Manitoba Safeway Agreement Available!

Further to our latest update, we are now able to provide you with the recently ratified Manitoba Memorandum of Settlement for Safeway employees there. We are also providing the Manitoba union Collective Agreement that preceded the new Memorandum and is altered by it where indicated:

The Landscape

In anticipation of our Alberta Collective Agreement coming due, our members asked us to adopt a deliberate and considered approach to negotiations. An element of that has been to carefully monitor the labour relations landscape in the retail food industry. The Saskatchewan and Manitoba Safeway agreements are part of that landscape.

Examining those agreements, we can anticipate some of the issues that will come into play when we are called upon to make decisions involving Alberta bargaining.

An Alberta Deal for Alberta Safeway Union Members

We again remind ourselves, however, that our Alberta union members want and need their own deal. Alberta is a large market for Sobeys. Saskatchewan has a dozen stores, and Manitoba has 23 stores. In Alberta, there are 75 stores – that’s more than double the number of stores in those two provinces combined!

There are also over 100 Sobeys stores in Alberta, where the same products are sold as in Safeway stores.

Our members’ jobs and hours are being bled out at their workplaces into non-union Sobeys stores where wages and benefits are much lower.

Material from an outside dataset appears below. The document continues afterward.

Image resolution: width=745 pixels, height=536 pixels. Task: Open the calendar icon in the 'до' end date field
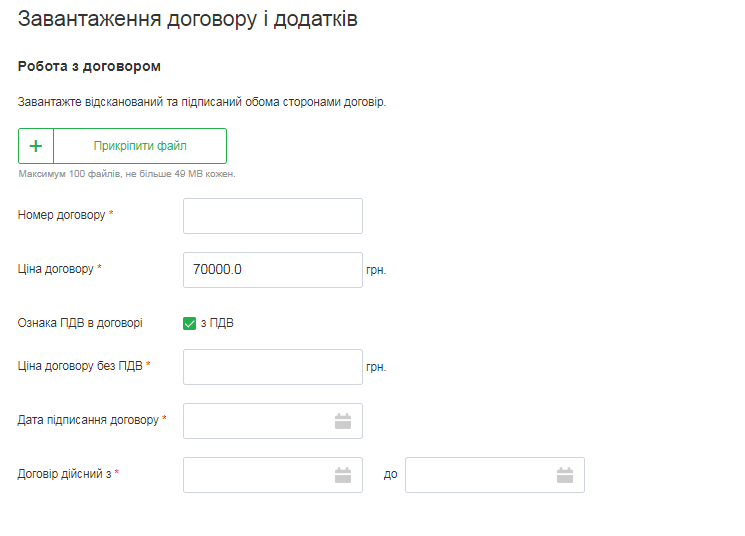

This problem needs to be solved.

In our view, Manitoba and Saskatchewan cannot be seen as precedents for the economic expectations of Alberta Safeway union members.

Alberta has long been a higher wage economy. Retail sales in Alberta are enjoying a sustained period of gains. The minimum wage in Manitoba is currently $11.15 per hour; it is currently $10.96 per hour in Saskatchewan. Alberta will soon have a $15.00 per hour minimum wage, pushing all Alberta workers’ starting wage expectations almost 40% higher than those in Saskatchewan and Manitoba.

98% Strong

As a final note, and notwithstanding the viewpoints expressed about Alberta, we must congratulate the spirited union members from UFCW Local 832 in Manitoba. They were faced with horrific company proposals that would have truly gutted their Collective Agreement.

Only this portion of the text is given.